▶ **Directions**:
(A) According to the IRWG search announcement, in what year was the institute founded?
(B) Transcribe the stretch of the IRWG search announcement from "The search is" through "faculty, Gelpi said.".

▶ **Selected excerpt**:
Candidates vying to lead the Institute for Research on Women and Gender (IRWG) will present a series of lectures during the Autumn and Winter quarters to introduce themselves to the campus community.

Five candidates are competing in the nationwide search for a director to lead IRWG, which was founded in 1974 to promote interdisciplinary research on women and gender issues. The half-time position is expected to be filled by the start of the next academic year, with the other half allocated to a tenured faculty position in a relevant department, said IRWG Acting Director Barbara Gelpi.

The search is part of a broader effort to raise the institute's profile, said Gelpi, English professor emerita. The successful candidate is expected to hold the position for at least five years, after which time the faculty appointment is expected to increase to a full-time position. In the past, directors were selected internally from university faculty, Gelpi said.

Furthermore, in an effort to align IRWG more closely with Feminist Studies and other academic programs, the institute became part of the School of Humanities and Sciences on Sept. 1. Previously, it was housed as a center under Professor Charles Kruger, vice provost and dean of research and graduate policy.

Gelpi is leading the IRWG search committee, which also includes linguistics Professor Penny Eckert; biological sciences Professor Pat Jones, vice provost for faculty development; Purnima Mankekar, associate professor of cultural and social anthropology; and education Professor Myra Strober.

The talks by the candidates are free and open to the public:

Oct. 14: Jacque Eccles, the McKeachie Collegiate Professor of Psychology, Women's Studies and Education at the University of Michigan, will talk about "Understanding Gender Differences in Math, Physical Science and Sports" at noon in the CERAS Building, Room 100B.

Nov. 4: Londa Schiebinger, the Edwin E. Sparks Professor of the History of Science at Pennsylvania State University, will lecture about "Exotic Abortifacients: The Gender Politics of Plants in the 18th-Century Atlantic World." Time and location to be announced.

Jan. 15: Paula England, professor of sociology at Northwestern University, will discuss "Why Are Some Academic Fields Tipping Toward Female?" Time and location to be announced.

Jan. 22: Mary Frank Fox, the NSF Advance Professor of Sociology at the Georgia Institute of Technology. Subject, time and location to be announced.

Jan. 27: Helen Longino, professor of philosophy at the University of Minnesota. Subject, time and location to be announced.

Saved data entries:
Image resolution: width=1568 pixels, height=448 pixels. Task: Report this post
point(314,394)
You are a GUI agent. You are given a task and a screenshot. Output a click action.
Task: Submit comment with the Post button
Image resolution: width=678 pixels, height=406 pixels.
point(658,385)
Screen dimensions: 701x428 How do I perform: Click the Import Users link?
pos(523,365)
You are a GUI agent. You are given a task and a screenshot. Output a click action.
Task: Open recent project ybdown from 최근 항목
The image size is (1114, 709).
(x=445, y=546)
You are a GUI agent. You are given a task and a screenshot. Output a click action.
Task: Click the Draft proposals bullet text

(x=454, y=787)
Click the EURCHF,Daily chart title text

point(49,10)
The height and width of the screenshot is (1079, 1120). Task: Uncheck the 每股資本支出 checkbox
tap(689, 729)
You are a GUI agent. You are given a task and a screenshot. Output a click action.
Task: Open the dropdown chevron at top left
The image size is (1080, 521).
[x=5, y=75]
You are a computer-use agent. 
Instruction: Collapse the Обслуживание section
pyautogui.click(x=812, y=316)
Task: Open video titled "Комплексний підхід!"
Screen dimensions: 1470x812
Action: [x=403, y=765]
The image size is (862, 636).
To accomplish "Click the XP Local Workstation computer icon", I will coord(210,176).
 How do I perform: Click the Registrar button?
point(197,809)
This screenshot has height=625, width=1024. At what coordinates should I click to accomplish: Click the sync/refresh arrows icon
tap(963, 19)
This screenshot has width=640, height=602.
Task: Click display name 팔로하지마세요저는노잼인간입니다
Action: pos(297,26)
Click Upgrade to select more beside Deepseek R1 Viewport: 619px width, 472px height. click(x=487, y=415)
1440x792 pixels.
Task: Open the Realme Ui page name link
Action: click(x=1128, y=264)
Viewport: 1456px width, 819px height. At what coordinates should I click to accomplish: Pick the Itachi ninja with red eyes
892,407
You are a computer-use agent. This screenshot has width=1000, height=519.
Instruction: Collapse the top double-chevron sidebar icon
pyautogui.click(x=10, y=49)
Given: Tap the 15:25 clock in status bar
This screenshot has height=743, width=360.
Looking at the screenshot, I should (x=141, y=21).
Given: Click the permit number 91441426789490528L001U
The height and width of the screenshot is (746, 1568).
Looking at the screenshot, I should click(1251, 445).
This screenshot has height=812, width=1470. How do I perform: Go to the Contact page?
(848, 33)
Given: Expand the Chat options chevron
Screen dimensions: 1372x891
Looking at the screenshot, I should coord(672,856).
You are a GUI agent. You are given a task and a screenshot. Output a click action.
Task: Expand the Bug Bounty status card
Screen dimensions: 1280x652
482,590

▶ **List of solutions**:
(A) 1974

(B)
The search is part of a broader effort to raise the institute's profile, said Gelpi, English professor emerita. The successful candidate is expected to hold the position for at least five years, after which time the faculty appointment is expected to increase to a full-time position. In the past, directors were selected internally from university faculty, Gelpi said.